New Jersey Court Finds Release From Probation is Not Release From Confinement For Impeachment Purposes
New Jersey Rule of Evidence 609(b)(1) states that
If, on the date the trial begins, more than ten years have passed since the witness’ conviction for a crime or release from confinement for it, whichever is later, then evidence of the conviction is admissible only if the court determines that its probative value outweighs its prejudicial effect, with the proponent of that evidence having the burden of proof.
So, assume that a witness testifying at a trial in 2017 was convicted of a crime in 2005 and sentenced to 4 years probation. Because that probation ended in 2009, would that conviction fall beyond the scope of Rule 609(b)(1) because the “release from confinement” confinement for it was less than 10 years ago?
This was the question presented to the Superior Court of New Jersey, Appellate Division in State v. Hedgespeth, 236 A.3d 1020 (N.J.A.D. 2020).

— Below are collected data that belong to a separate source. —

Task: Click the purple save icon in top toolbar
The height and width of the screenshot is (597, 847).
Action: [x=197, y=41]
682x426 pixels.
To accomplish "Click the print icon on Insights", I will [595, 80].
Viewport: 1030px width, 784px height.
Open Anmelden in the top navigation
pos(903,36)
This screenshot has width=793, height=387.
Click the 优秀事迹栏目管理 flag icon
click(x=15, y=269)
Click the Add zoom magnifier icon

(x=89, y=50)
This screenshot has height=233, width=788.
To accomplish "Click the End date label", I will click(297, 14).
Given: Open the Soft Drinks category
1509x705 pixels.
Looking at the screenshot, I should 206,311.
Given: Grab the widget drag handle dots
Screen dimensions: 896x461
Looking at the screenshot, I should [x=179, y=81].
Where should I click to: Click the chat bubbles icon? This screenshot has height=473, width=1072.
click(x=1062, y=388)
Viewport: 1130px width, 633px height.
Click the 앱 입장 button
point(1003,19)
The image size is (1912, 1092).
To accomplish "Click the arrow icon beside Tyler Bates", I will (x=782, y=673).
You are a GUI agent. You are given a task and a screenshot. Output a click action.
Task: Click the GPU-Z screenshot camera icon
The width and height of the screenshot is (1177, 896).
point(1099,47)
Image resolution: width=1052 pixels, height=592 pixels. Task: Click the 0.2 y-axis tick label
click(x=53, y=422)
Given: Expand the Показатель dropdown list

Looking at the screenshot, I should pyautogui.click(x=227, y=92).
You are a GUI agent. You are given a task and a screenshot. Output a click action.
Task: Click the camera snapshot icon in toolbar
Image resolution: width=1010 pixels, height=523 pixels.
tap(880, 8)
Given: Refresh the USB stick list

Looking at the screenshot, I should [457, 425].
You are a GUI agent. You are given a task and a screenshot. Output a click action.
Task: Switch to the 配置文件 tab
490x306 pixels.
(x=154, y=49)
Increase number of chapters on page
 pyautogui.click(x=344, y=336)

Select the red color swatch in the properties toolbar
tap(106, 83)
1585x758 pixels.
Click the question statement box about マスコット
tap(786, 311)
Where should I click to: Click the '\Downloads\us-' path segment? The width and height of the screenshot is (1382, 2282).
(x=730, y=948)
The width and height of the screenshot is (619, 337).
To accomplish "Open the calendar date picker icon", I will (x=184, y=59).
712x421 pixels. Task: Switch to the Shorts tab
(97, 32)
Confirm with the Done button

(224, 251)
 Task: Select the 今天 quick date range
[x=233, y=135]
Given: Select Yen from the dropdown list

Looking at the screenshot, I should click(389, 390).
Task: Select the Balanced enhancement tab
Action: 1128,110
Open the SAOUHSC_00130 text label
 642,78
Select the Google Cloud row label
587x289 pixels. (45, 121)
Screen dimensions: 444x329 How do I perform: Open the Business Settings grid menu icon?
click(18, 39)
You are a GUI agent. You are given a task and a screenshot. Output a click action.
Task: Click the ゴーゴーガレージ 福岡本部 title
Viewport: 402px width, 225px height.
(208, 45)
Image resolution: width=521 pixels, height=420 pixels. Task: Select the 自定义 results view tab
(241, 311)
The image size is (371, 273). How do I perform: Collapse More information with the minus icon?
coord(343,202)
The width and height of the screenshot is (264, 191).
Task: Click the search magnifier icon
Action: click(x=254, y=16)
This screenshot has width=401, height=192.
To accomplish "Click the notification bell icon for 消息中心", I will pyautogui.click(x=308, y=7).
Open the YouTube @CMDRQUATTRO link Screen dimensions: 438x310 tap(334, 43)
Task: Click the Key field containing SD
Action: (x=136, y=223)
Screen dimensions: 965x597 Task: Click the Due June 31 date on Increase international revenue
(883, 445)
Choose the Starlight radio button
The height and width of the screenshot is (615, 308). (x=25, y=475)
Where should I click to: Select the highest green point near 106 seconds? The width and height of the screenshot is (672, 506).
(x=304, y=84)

And the court concluded that
We are persuaded that the plain language of N.J.R.E. 609, coupled with the construction of identical language by the federal courts and sister states, as well as our prior interpretation of confinement in both related and unrelated contexts lead us to conclude that probation does not qualify as confinement under N.J.R.E. 609(b)(1). As we stated in Clarity, the “generally accepted meaning [of confinement] requires that the confined individual be ‘imprisoned or restrained,’ ‘deprive[d] … of … liberty,’ or ‘place[d] in prison or jail.’ ” 454 N.J. Super. at 609, 186 A.3d 919 (alterations in original) (first quoting Black’s Law Dictionary 362 (10th ed. 2014), then quoting Ballentine’s Law Dictionary 244 (3d ed. 1969)). Although a defendant is not technically a free citizen while on probation, he or she is no longer confined or imprisoned as required under N.J.R.E. 609(b)(1).
Therefore, if a witness is convicted and given probation, the date of conviction is the operative date for Rule 609(b)(1) purposes.